What needs to be done
Start at the top line and retype the data exactly through to the end.

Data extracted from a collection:
== Segment start ==

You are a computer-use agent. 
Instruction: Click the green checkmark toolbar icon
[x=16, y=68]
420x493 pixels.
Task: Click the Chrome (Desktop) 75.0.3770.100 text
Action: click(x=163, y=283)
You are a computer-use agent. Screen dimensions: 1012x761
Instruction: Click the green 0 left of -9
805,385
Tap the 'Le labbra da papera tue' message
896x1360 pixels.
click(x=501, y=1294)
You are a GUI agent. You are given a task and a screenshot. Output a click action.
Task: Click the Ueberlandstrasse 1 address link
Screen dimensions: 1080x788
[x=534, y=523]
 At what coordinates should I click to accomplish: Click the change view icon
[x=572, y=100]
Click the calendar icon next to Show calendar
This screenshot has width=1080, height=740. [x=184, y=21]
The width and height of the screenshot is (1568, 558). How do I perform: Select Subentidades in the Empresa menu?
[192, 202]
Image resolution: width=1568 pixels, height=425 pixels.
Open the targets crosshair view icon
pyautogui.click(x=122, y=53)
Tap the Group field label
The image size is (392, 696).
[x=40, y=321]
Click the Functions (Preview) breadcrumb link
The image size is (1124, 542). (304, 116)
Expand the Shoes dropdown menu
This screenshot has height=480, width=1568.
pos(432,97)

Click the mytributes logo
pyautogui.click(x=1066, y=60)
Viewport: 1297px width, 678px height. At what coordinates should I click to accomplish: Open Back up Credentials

== Segment end ==

Response to the exercise
You are a computer-use agent. 
Instruction: Click the green checkmark toolbar icon
[x=16, y=68]
420x493 pixels.
Task: Click the Chrome (Desktop) 75.0.3770.100 text
Action: click(x=163, y=283)
You are a computer-use agent. Screen dimensions: 1012x761
Instruction: Click the green 0 left of -9
805,385
Tap the 'Le labbra da papera tue' message
896x1360 pixels.
click(x=501, y=1294)
You are a GUI agent. You are given a task and a screenshot. Output a click action.
Task: Click the Ueberlandstrasse 1 address link
Screen dimensions: 1080x788
[x=534, y=523]
 At what coordinates should I click to accomplish: Click the change view icon
[x=572, y=100]
Click the calendar icon next to Show calendar
This screenshot has width=1080, height=740. [x=184, y=21]
The width and height of the screenshot is (1568, 558). How do I perform: Select Subentidades in the Empresa menu?
[192, 202]
Image resolution: width=1568 pixels, height=425 pixels.
Open the targets crosshair view icon
pyautogui.click(x=122, y=53)
Tap the Group field label
The image size is (392, 696).
[x=40, y=321]
Click the Functions (Preview) breadcrumb link
The image size is (1124, 542). (304, 116)
Expand the Shoes dropdown menu
This screenshot has height=480, width=1568.
pos(432,97)

Click the mytributes logo
pyautogui.click(x=1066, y=60)
Viewport: 1297px width, 678px height. At what coordinates should I click to accomplish: Open Back up Credentials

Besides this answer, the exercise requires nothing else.